我对R很新,所以这是一个我遇到问题的问题。
我目前正在使用第一次迭代到第45次的马尔可夫链。我需要在这样的函数中使用后续的n和n + 1迭代:
bk<-function(n)((B[(n+1)]-B[n])/(B[n]-0.1818182))
然而,我需要它,它只计算它,使N只是一个整数。我尝试使用for循环,但它似乎无法正常工作。
for (n in 0:45){
bk<-function(n)(B[(n+1)]-B[n])/(B[n]-0.1818182)
if(bk=0)
next
print(bk)
}
for循环告诉我“}”中的“错误:意外'}'
(我想要的是计算N的函数,IFF N是一个整数。
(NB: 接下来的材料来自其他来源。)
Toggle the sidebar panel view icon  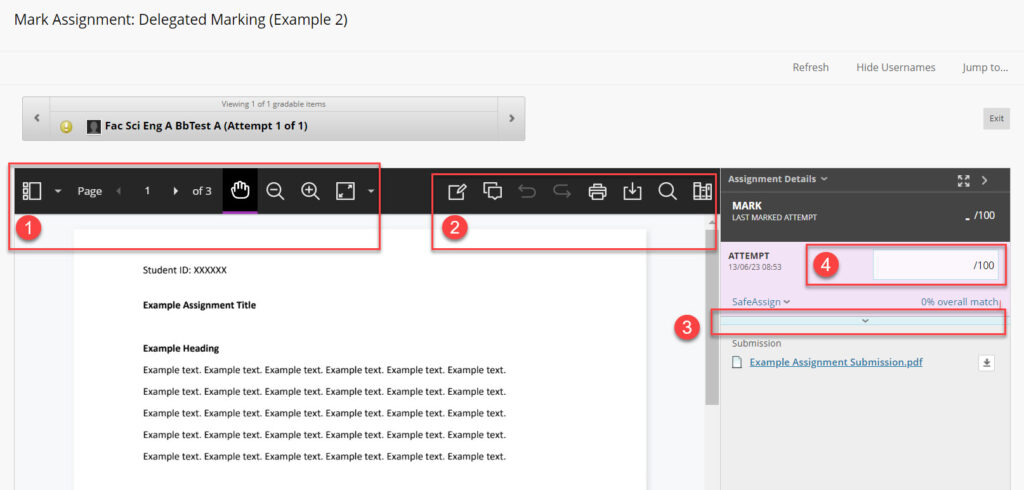point(31,191)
当N不是整数时,结果值为0,这就是我使用for循环来消除这些值的原因)
这就是B
B
[1] 1.0000000 0.8000000 0.6600000 0.5560000 0.4764000 0.4145600 0.3661360 0.3280400 0.2979758 0.2741956 0.2553518
[12] 0.2403975 0.2285151 0.2190636 0.2115391 0.2055441 0.2007647 0.1969524 0.1939101 0.1914812 0.1895416 0.1879922
[23] 0.1867542 0.1857649 0.1849741 0.1843419 0.1838365 0.1834324 0.1831093 0.1828509 0.1826442 0.1824789 0.1823467
[34] 0.1822409 0.1821564 0.1820887 0.1820346 0.1819913 0.1819567 0.1819290 0.1819068 0.1818891 0.1818749 0.1818636
[45] 0.1818545 0.1818472
>
##Where B Comes from
B<-c(intialstate1[,2])
马尔可夫链是使用马尔可夫链包装制作的
MCMolFrac<-new("markovchain",
states=c("B","C","D","E"),
transitionMatrix=matrix(data=c(0.8,0.2,0,0,0.1,0.6,0.2,0.1,0,0.2,0.8,0,0,0.4,0,0.6),byrow =TRUE,ncol=4),
name= "Unimolecular Reaction Distribution")
initialstate<-c(1,0,0,0)
fvals<-function(mchain,initialstate,n) {
out<-data.frame()
names(initialstate)<-names(mchain)
for (i in 0:n)
{
iteration<-initialstate*mchain^(i)
out<-rbind(out,iteration)
}
t<-cbind(out, i=seq(0,n))
out<-out[,c(4,1:3)]
return(out)
}
intialstate1<-data.frame(fvals(mchain = MCMolFrac, initialstate= c(1,0,0,0),n=45))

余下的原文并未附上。